%%

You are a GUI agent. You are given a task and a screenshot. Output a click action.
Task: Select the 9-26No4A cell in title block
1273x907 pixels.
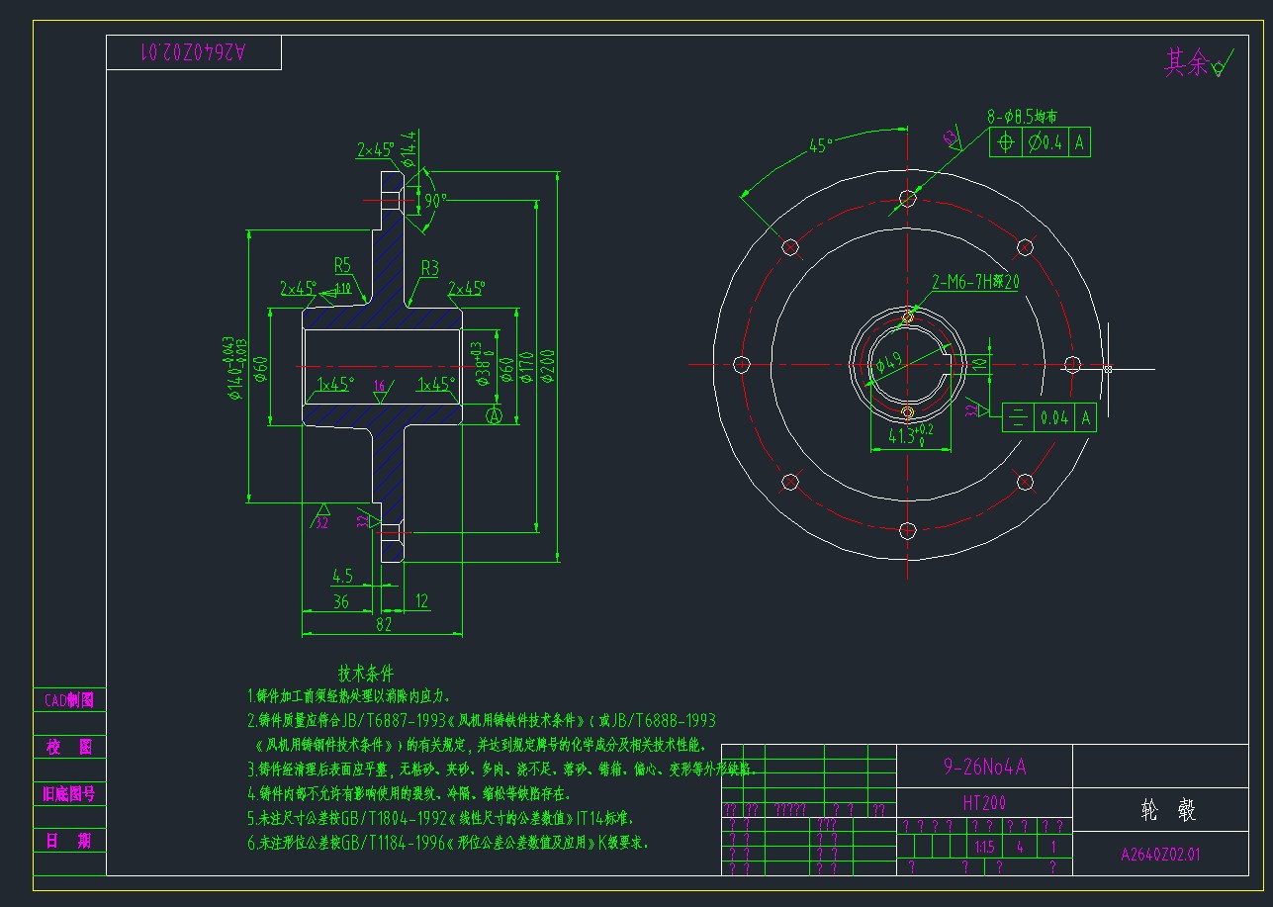(984, 767)
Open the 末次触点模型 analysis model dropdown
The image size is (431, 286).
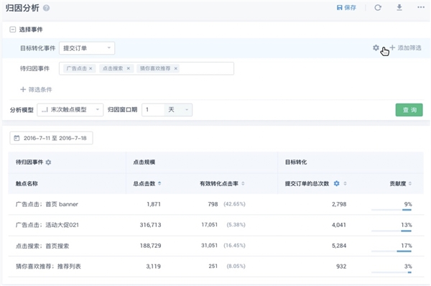pos(70,110)
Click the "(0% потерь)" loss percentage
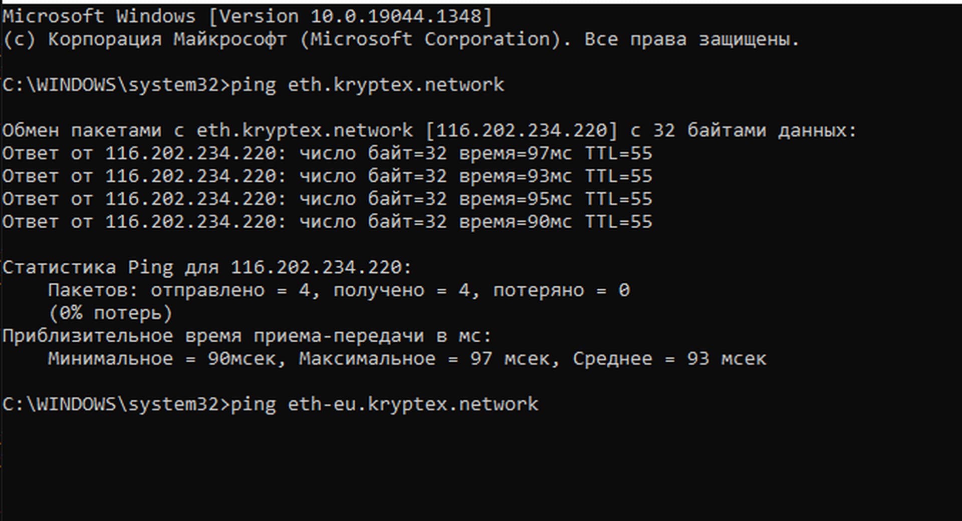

%%

§ About this task
Copy out the data verbatim, with no pictures.

§ Result for this exercise
You are a GUI agent. You are given a task and a screenshot. Output a click action.
Task: Select the 9-26No4A cell in title block
1273x907 pixels.
(984, 767)
Open the 末次触点模型 analysis model dropdown
The image size is (431, 286).
pos(70,110)
Click the "(0% потерь)" loss percentage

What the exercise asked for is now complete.